Я взял её за руку. Пальцы все ещё были холодные, но такие нежные, изящные, доверчиво прижавшиеся к моей ладони, - так птенец устраивается в гнездышке, чтобы согреться. Грудь мою переполняло счастье, и слова благодарности и восторга рвались наружу, но они застряли в горле.
- Как-нибудь ты узнаешь все, хотя в моей биографии нет пока ничего примечательного, достойного сценического воплощения, - пошутил я и налил еще.
- И все-таки, - сделав глоток, продолжила Дина, - журналистика, мне кажется, довольно интересное занятие. Расскажи, о чем ты пишешь?
- В следующий раз я принесу тебе из библиотеки учебник по журналистике, - пообещал я. - А сегодня давай уйдем от повседневных мирских дел и, как говорит мой друг-поэт, вознесемся на Парнас, где царит благоденствие, блаженство, любовь.
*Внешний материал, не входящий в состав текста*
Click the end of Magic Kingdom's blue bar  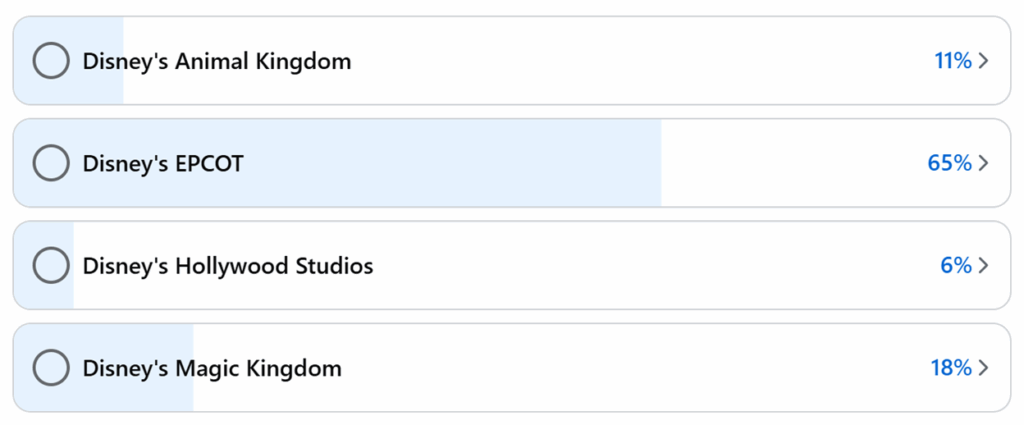[189, 368]
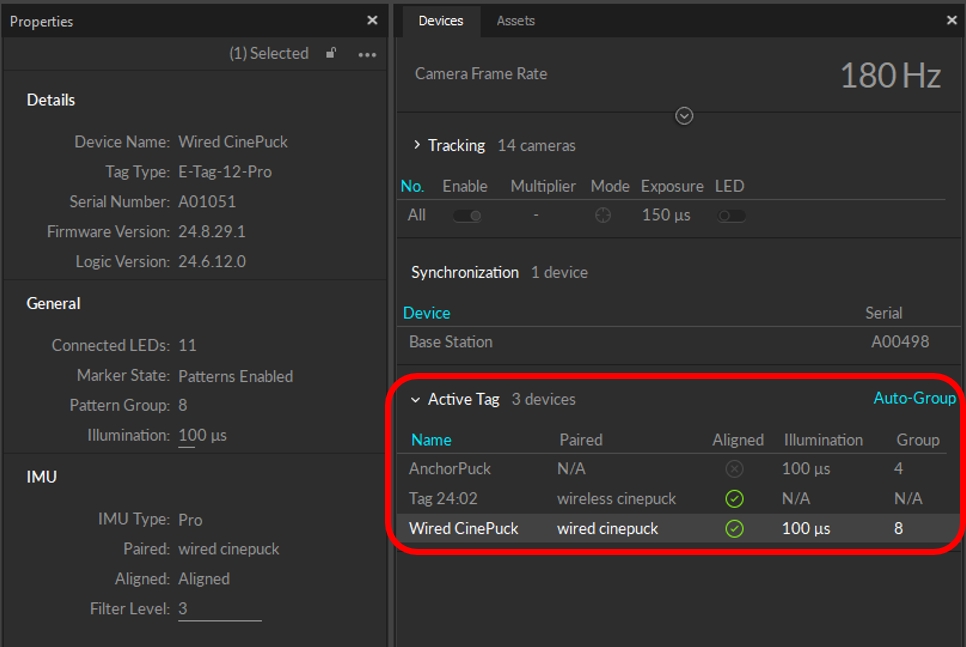This screenshot has height=647, width=966.
Task: Expand the Tracking cameras section
Action: tap(417, 145)
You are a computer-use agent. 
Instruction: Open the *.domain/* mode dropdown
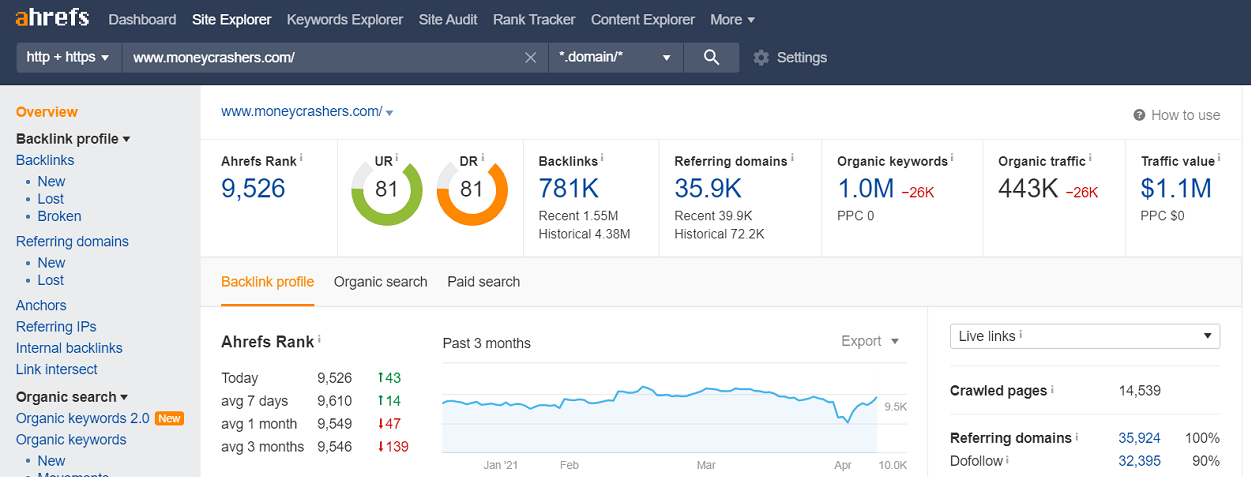(616, 57)
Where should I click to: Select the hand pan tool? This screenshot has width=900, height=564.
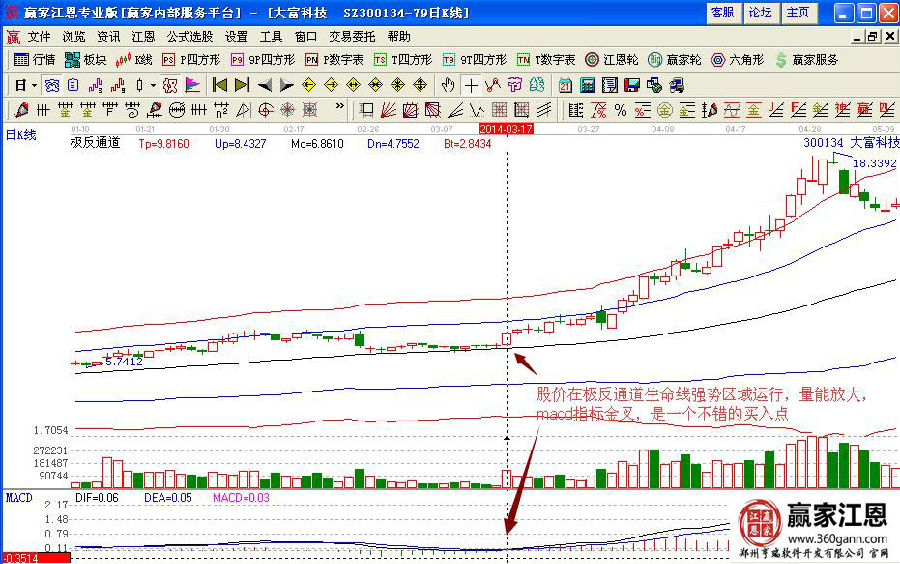(x=448, y=85)
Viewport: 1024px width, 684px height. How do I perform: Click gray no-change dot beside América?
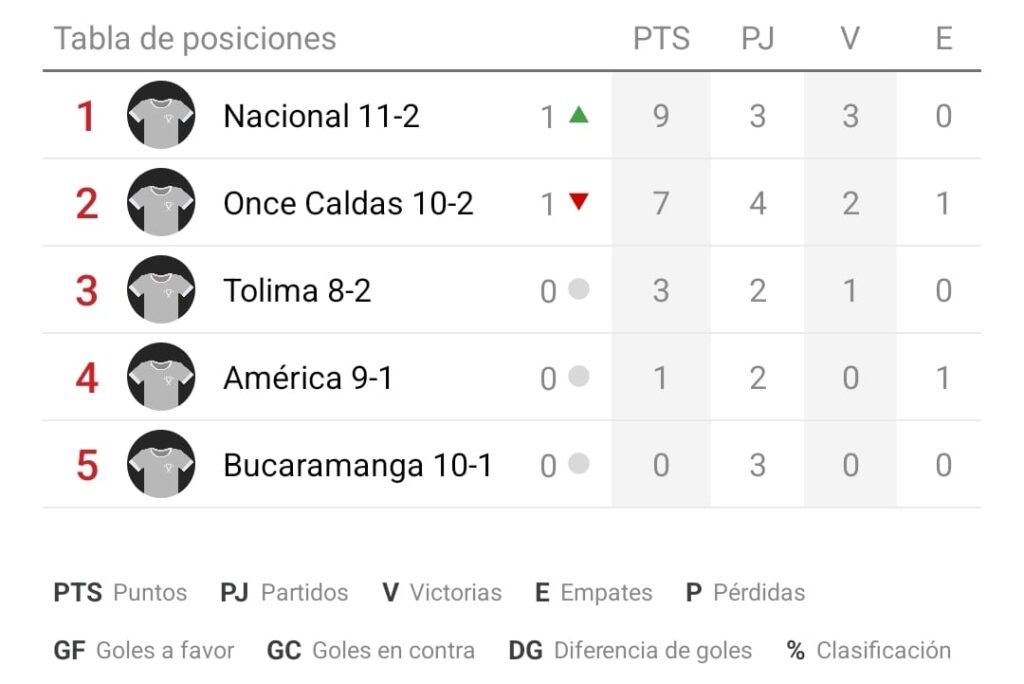pos(579,376)
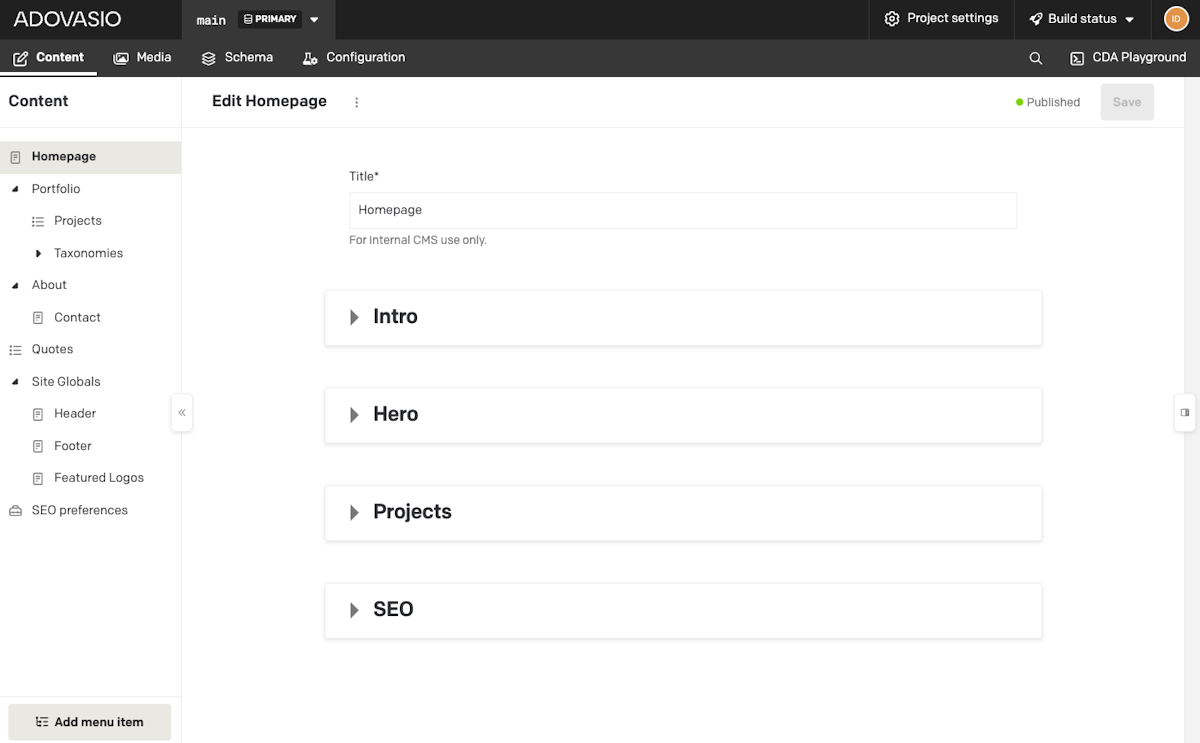Screen dimensions: 1200x743
Task: Click the Title input field
Action: 683,210
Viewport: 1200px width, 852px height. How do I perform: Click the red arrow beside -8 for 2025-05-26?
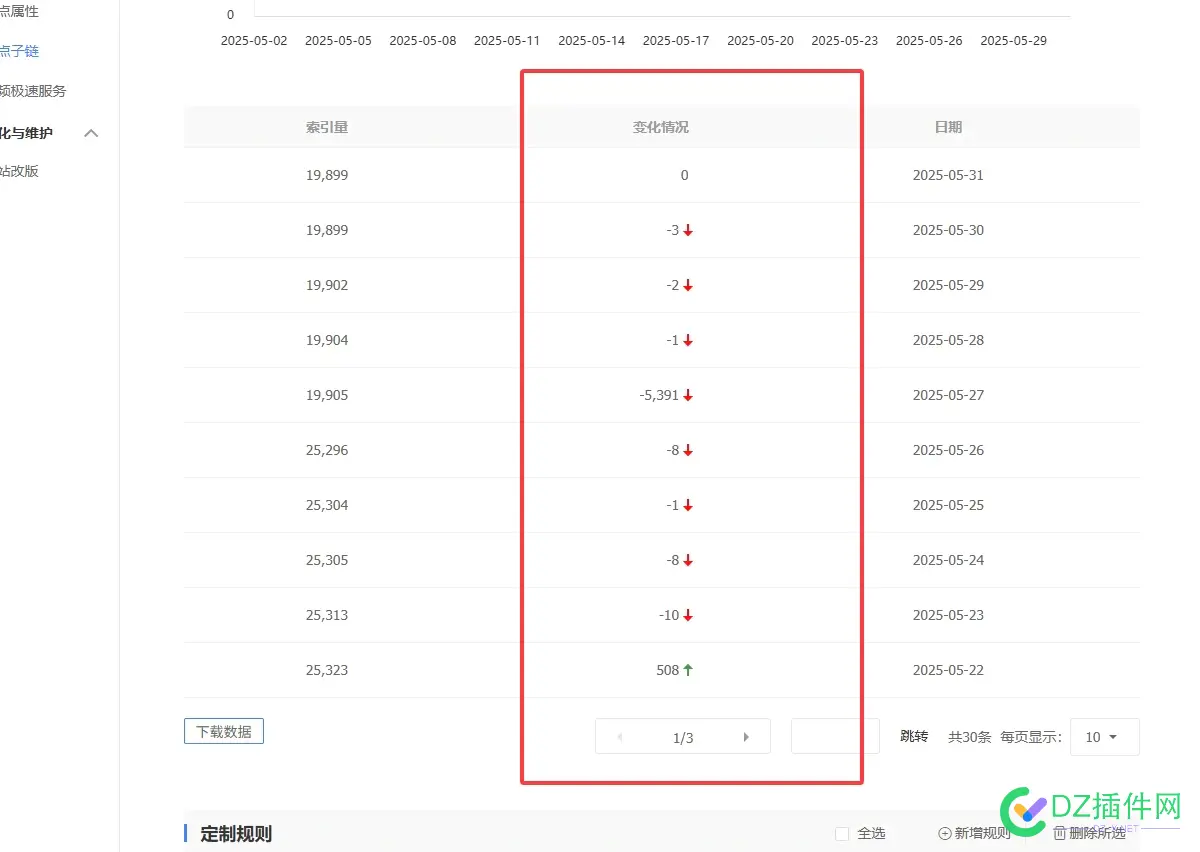point(688,450)
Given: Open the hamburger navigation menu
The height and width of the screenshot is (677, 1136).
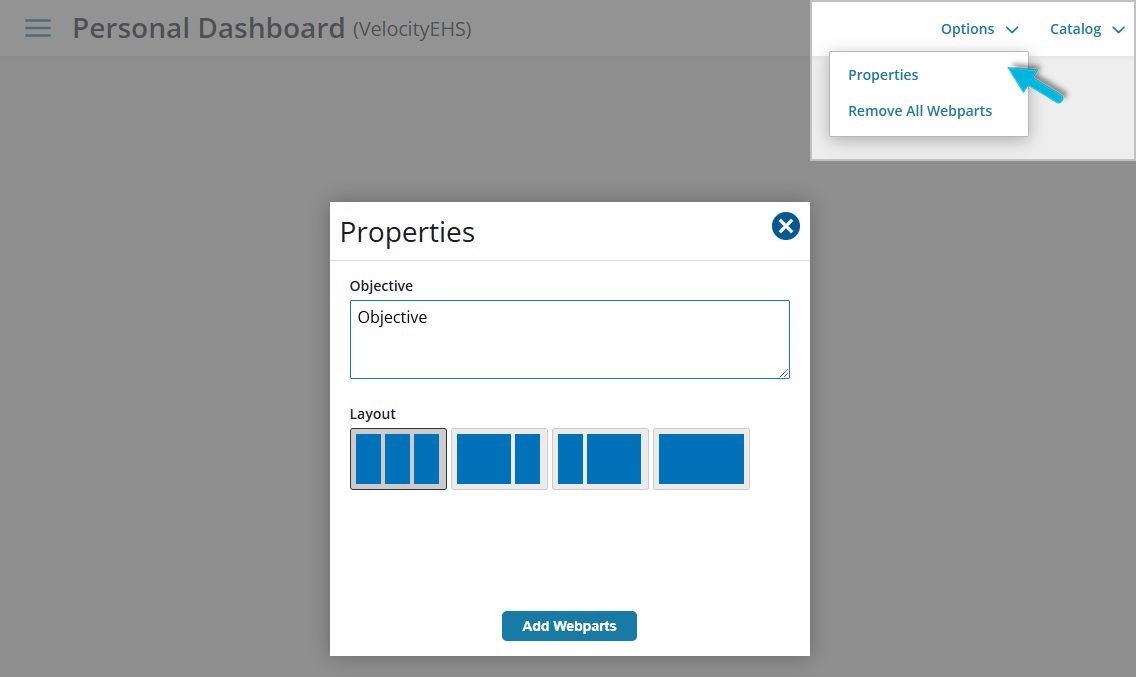Looking at the screenshot, I should (38, 28).
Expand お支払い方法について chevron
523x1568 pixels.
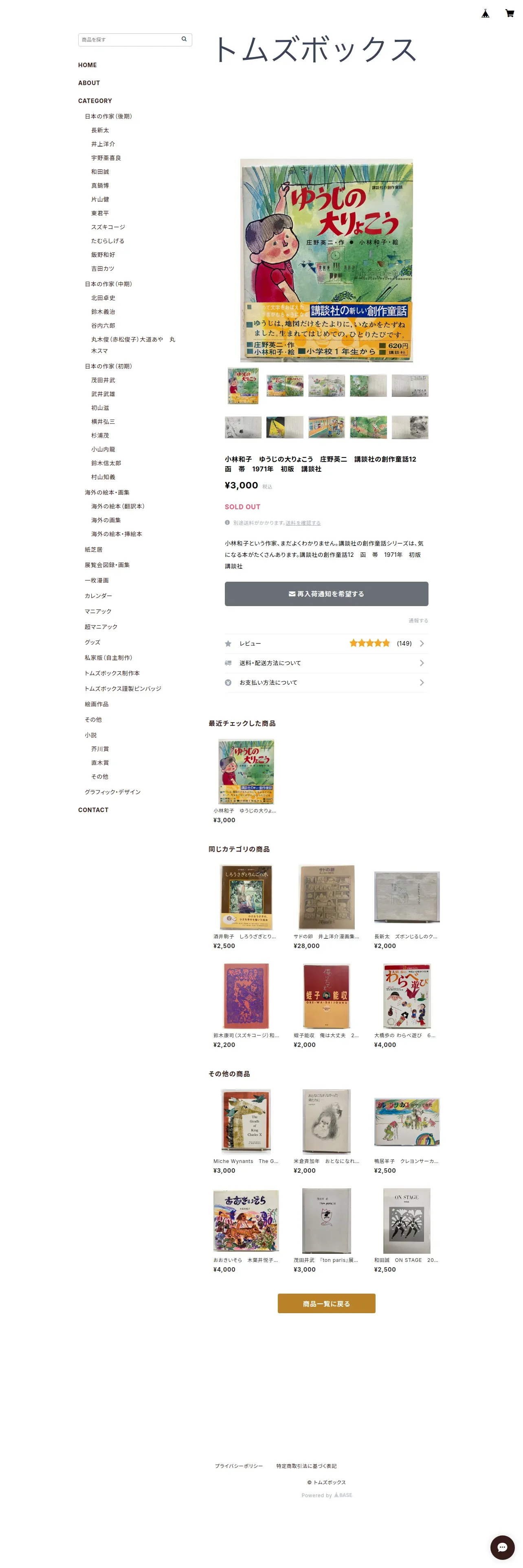(421, 682)
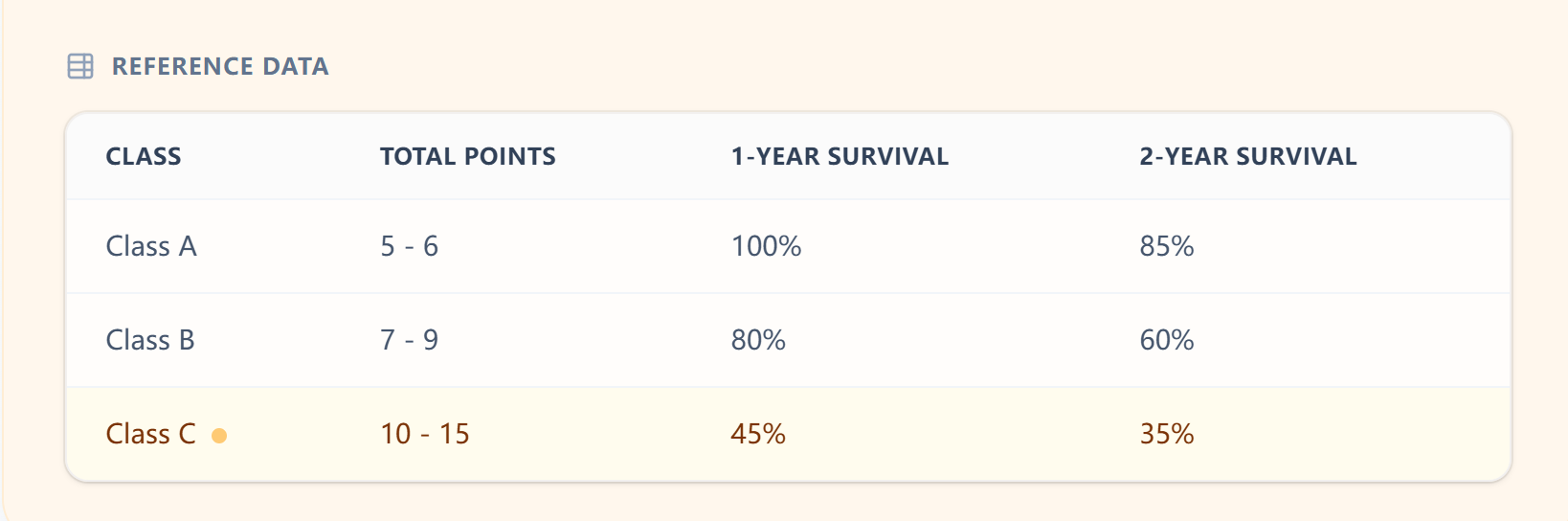
Task: Click the 2-YEAR SURVIVAL column header
Action: (x=1247, y=156)
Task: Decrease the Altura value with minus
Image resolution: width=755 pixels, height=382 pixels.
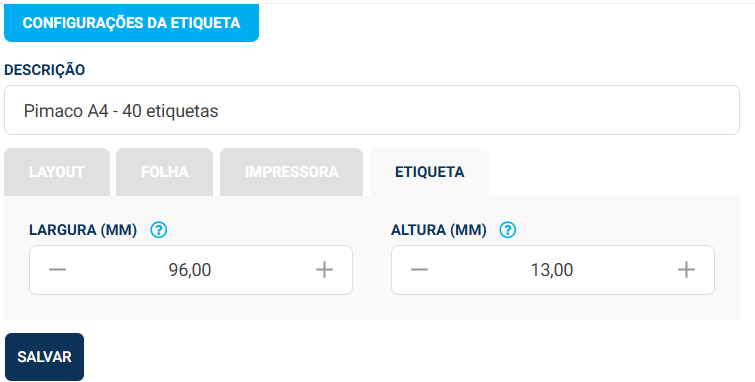Action: (419, 270)
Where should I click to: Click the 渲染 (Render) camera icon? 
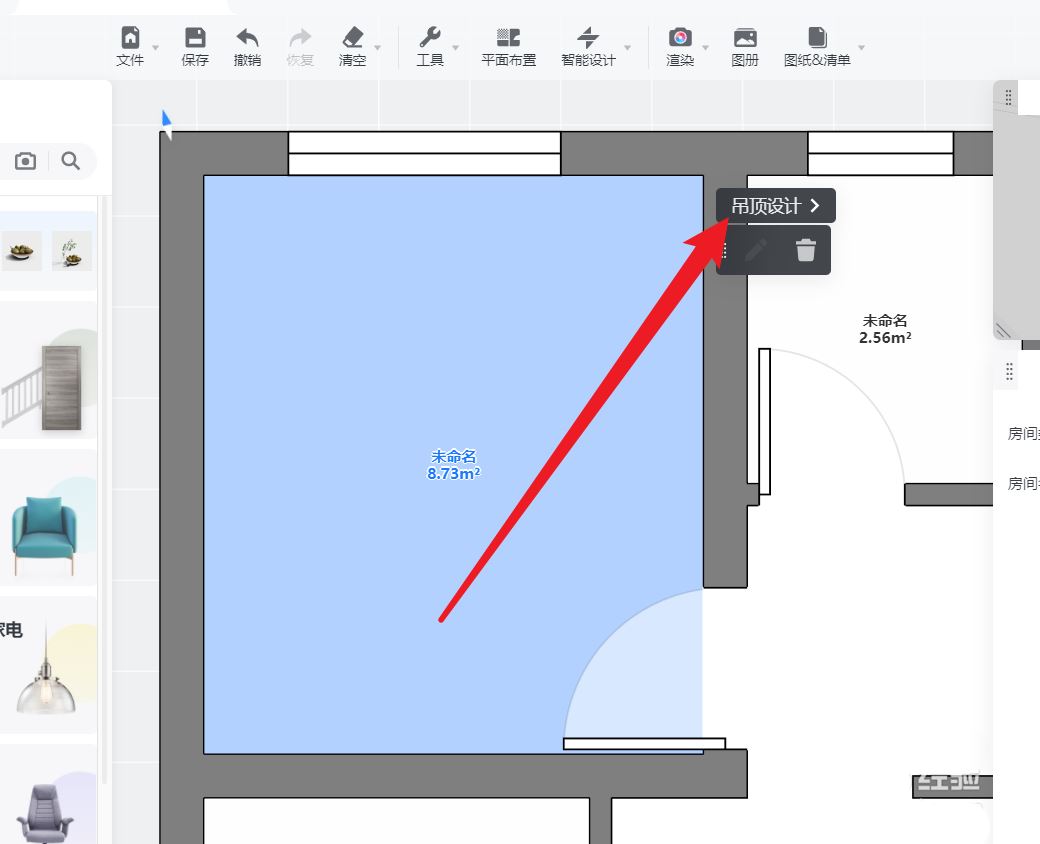[x=680, y=46]
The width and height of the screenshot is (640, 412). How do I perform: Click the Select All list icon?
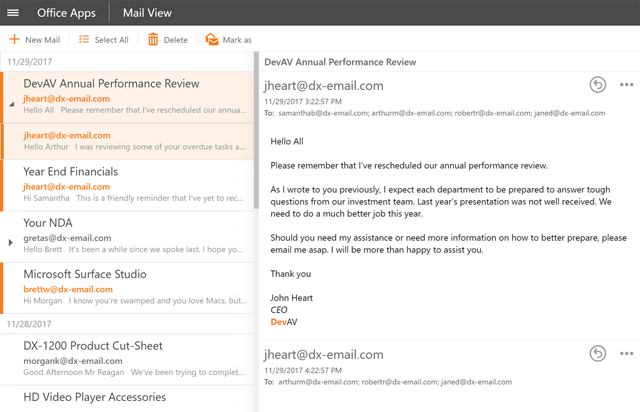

Мне и в самом деле не хотелось говорить о работе, невольно возвращавшей мысли к сегодняшним телефонным загадкам, не сулившим ничего хорошего И мы пили, болтая о всякой чепухе. Дина не жеманничала, не заставляла себя уговаривать, а, хмелея, становилась веселее и интереснее так, во всяком случае, мне казалось. Несмотря на мое нежелание говорить о делах профессиональных, мы, как заплутавшие в бурю путники, снова и снова возвращались на заезженную колею. Не знаю, какие выводы сделала Дина из моего "послужного списка" - рассказал я ей многое, за исключением причастности к чрезвычайному происшествию с убийством, чтобы не омрачать чудесный вечер, - биография же Дины открыла мне такое, что само собой разрушило между нами барьер осторожности и недоступности. Дина без стеснения рассказала о своей "беспутной" молодости.
Первый раз она влюбилась, когда ей было пятнадцать лет. В материного сожителя, преподавателя русского языка и литературы пединститута, доцента, обаятельного мужчину, которому было под сорок. Сблизила их литература: Дина любила стихи и мечтала стать актрисой, пробовала себя в поэзии, прозе. Вечерами читала свои "творения" матери и Валериану Михайловичу. Мать пожимала плечами, а Валериан либо хвалил, либо с пафосом поучал, как надо "выдерживать" размер, строить рифму.
Однажды, когда матери не было дома. Дина стала его наложницей.
Потом Валериан Михайлович забрал её к себе на квартиру, любил и лелеял, не давая "замарать руки": сам готовил завтраки, обеды, ужины, сам убирал в комнате, мыл посуду, а иногда и стирал.
Мать даже не рассердилась за отбитого любовника, только сказала с сожалением: "Зря ты. Человек он хороший, а как мужчина... Когда поймешь, сама сбежишь".